"New" Beatles Mono Catalog Release on 180gr Vinyl


It looks like the Mono CD Collection from 5 years ago did well enough that the collection is to be re-scrubbed & re-mastered and released on 180-gram vinyl.

Scheduled release date is 09/09/14. Not sure if the September release date has any significance, but apparently the box set is part of Apple Corps 50th Anniversary marketing campaign.

Here's the link to the Rolling Stone Article:

http://www.rollingstone.com/music/news/the-beatles-in-mono-to-get-lavish-vinyl-release-this-fall-20140616

For vinyl junkies, this looks like a no-brainer.

Personally, I'm on the fence as to whether to pull the trigger, especially given the $375.00 US Suggested Retail for 14 LPs (roughly $26.75 per album).

I have the Mono CD Box and the Limited Edition USB-Rom 24-Bit FLAC Collection (Shipped in its own aluminum Green Apple). I passed on the US-Release CD Box, and the UK Stereo CD & Vinyl Boxes. Still, it IS The Beatles, and adjusted for inflation the pricing is about the same as when I bought the record albums the first time...
courant
My impression is that there is no digital in the trail from the new discs back to the master tapes. Hi rez digital versions were made for reference purposes in remixing, so that the master tapes did not degrade from having to be played over and over. But its all analog all the way back. The electronics are solid state rather than tubes, and the cutting heads are new and different than the originals, of course.
You might want to check your facts, Wildoats. According to Fremmer and An,luge Planet: "Apple Corps and Universal Music Group today announced the September 8th release date (September 9th in North America) of the long-anticipated Beatles’ mono vinyl reissue series, cut to lacquer using the original analogue master tapes."
So, I don't these are from digital masters. Wrong? I've got mine on pre-order.
it's not possible today to rebuild this mono catalog without digital re-mastering. i wouldn't be surprised if the tapes are already sounding very poor today.
the tapes are darn old and missing half of recorded information if not more.
early re-issues in EX or better condition can be found on internet and that's better and cheaper way to go.
for audiophile folks it's more important to have crispy sound so i assume that this bundle had been electronically re-processed to meet audiophile standards.
Czarivey, If one can believe Abbey Road engineer Paul Hicks, the mono tapes are in good condition. As quoted from Sound on Sound:

Because of their importance, the analogue masters had been scrupulously maintained and archived. “All the Beatles tapes are in fantastic order, the multitracks as well as the quarter-inches,” enthuses Paul. “Guy and I have been doing Beatles stuff for about 15 years, on and off, and we’ve never baked a Beatles tape.

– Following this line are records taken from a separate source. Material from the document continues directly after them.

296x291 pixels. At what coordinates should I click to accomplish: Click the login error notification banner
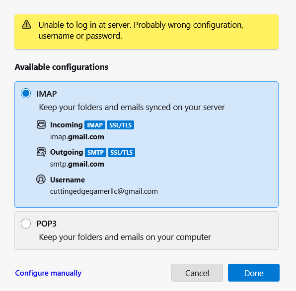(x=147, y=32)
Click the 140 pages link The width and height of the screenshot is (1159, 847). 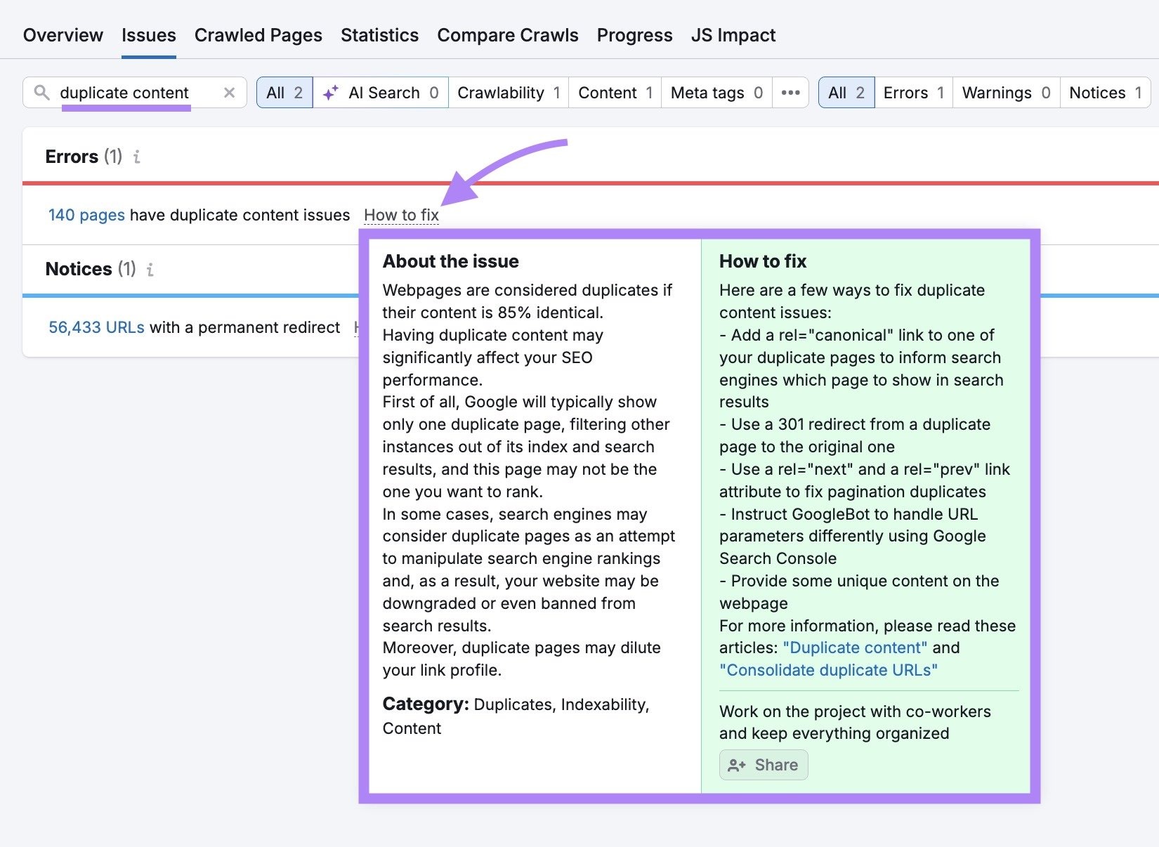tap(86, 215)
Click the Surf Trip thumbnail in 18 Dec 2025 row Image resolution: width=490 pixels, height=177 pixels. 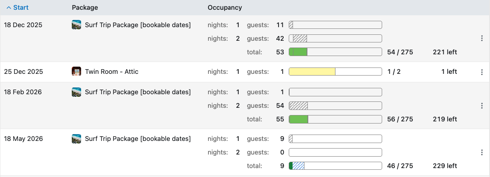point(76,25)
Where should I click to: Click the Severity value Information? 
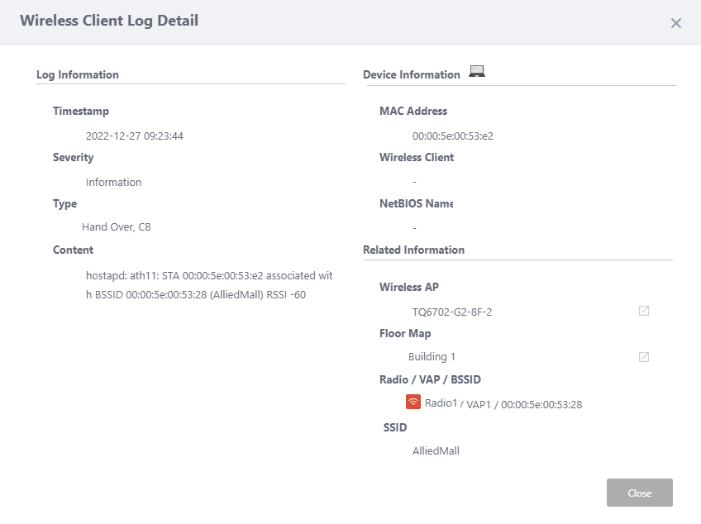tap(113, 183)
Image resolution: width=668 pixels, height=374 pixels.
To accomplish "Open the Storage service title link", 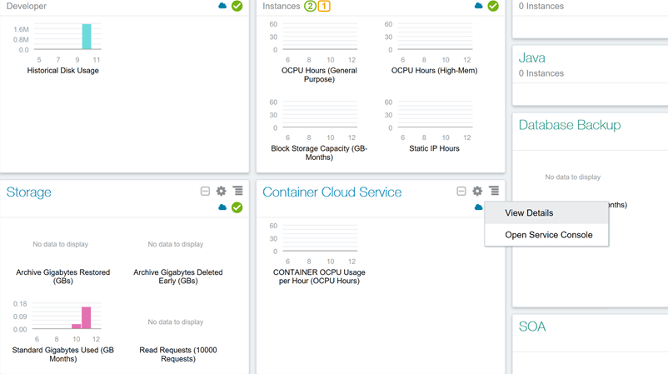I will [29, 192].
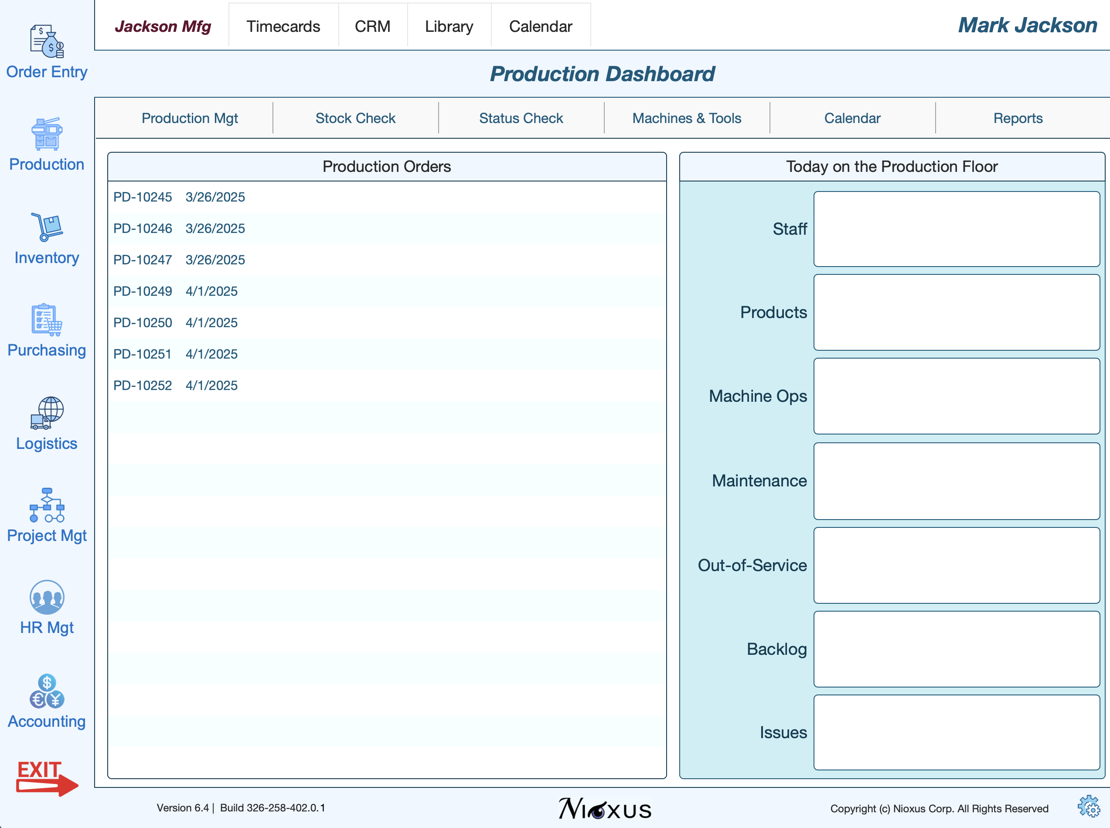The height and width of the screenshot is (828, 1110).
Task: Open the Logistics globe icon
Action: click(47, 412)
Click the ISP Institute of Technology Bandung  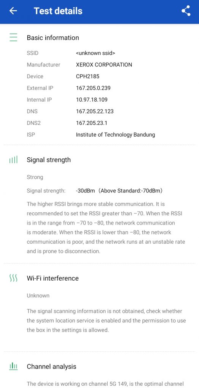tap(116, 135)
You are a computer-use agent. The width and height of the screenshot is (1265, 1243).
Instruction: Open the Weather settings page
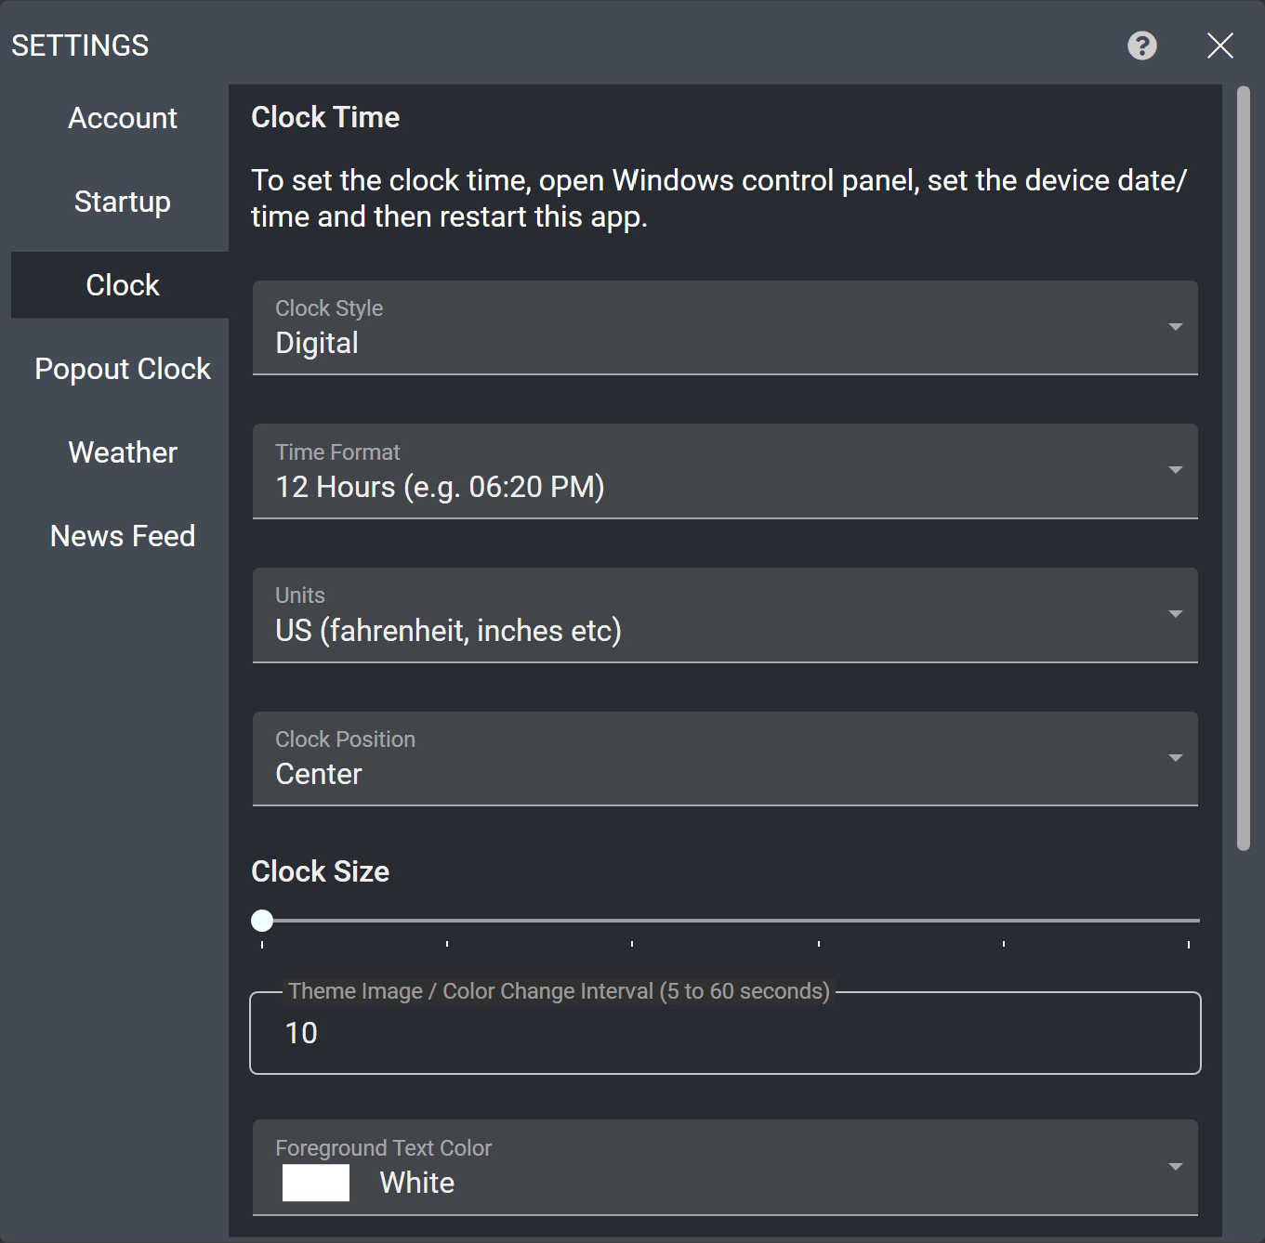click(122, 452)
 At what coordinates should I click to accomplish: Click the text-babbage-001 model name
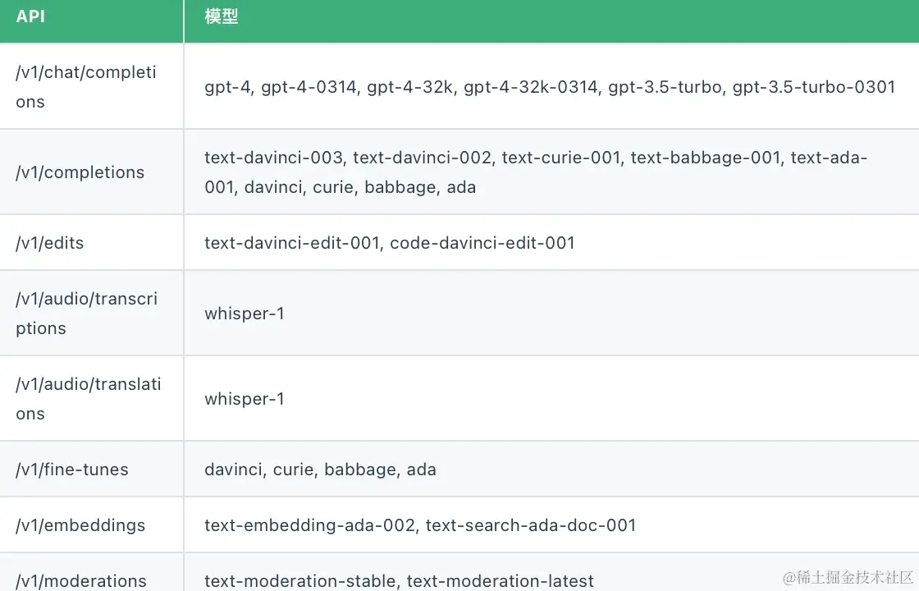click(x=705, y=158)
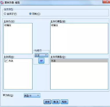
Task: Close the 重复测量: 模型 dialog with X
Action: coord(106,2)
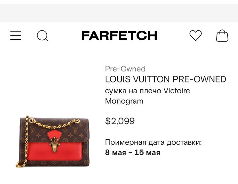Open the shopping bag cart icon
This screenshot has width=238, height=184.
(x=222, y=35)
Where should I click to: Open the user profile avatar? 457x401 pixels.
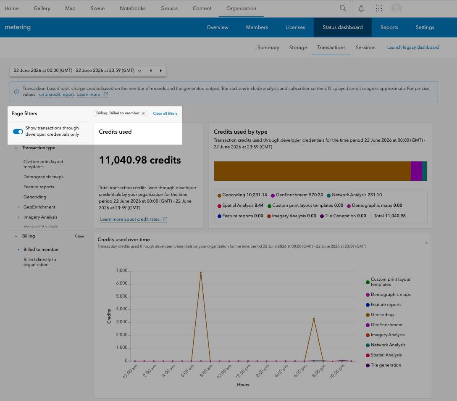coord(397,8)
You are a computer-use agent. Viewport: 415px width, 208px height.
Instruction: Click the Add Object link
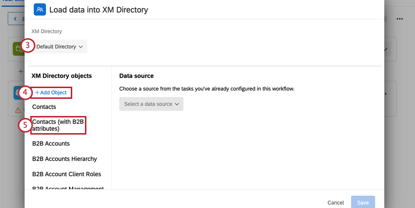point(51,92)
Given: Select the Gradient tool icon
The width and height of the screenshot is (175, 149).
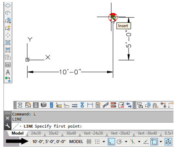Looking at the screenshot, I should click(8, 50).
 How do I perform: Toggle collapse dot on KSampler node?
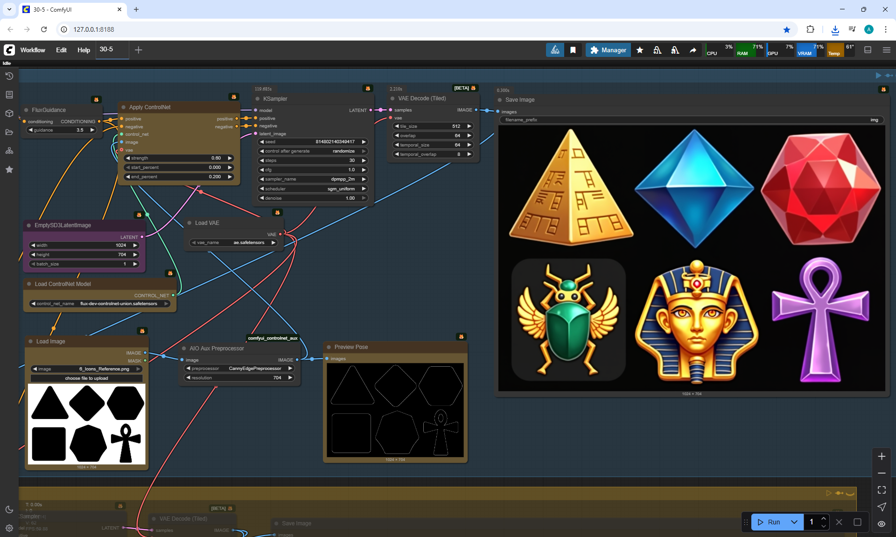pos(258,99)
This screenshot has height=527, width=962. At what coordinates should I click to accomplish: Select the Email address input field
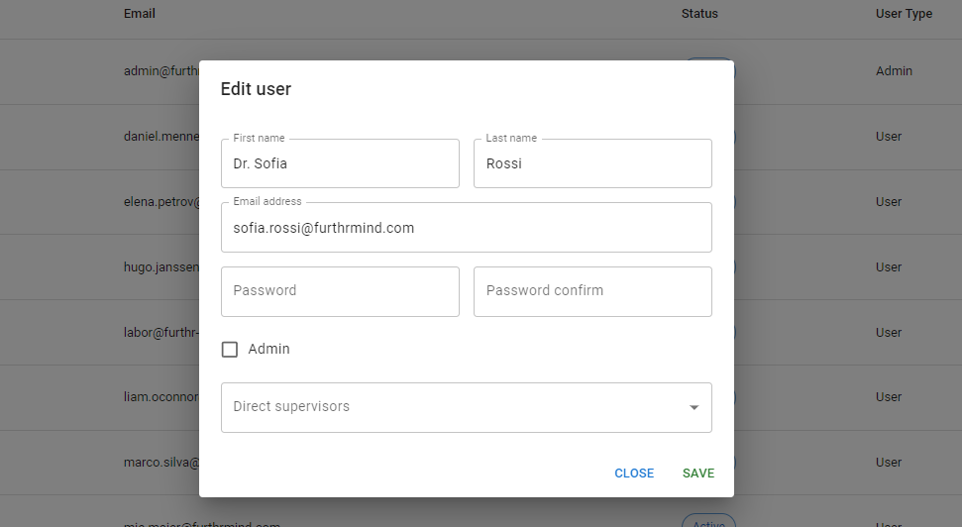click(x=466, y=229)
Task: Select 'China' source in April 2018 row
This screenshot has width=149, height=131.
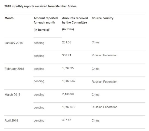Action: pos(96,120)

The formula on that EMI tape was just fantastic. The only thing we did find, which we had to be incredibly careful with when we were transferring it — and especially with the monos, which hadn’t been played in 40 years — was that a lot of the glue had dried up on the edits. So on the first wind-back you had to be incredibly careful, because a lot of the edits just split apart when winding. We had to get the gloves on!”

“For the transfer and archiving part of the process, we did it song by song,” continues Guy. “So if the tapes had come apart when we were spooling back, we’d replace all those [splices] — same length, we’d measure them all and make sure it was all pukka — and then song by song we’d transfer them. We’d transfer the first one, go back, clean the whole tape path again. Beginning of each week, we’d de-mag the heads. We had a speed reader on the capstan all the time so we knew it was running at the right speed.”

“We’d line up and then we’d always play through, manually checking the azimuth,” says Paul. “It was amazing just by tweaking that, if nothing else, how much more top end you could potentially get. That was a significant part of the transfer process.”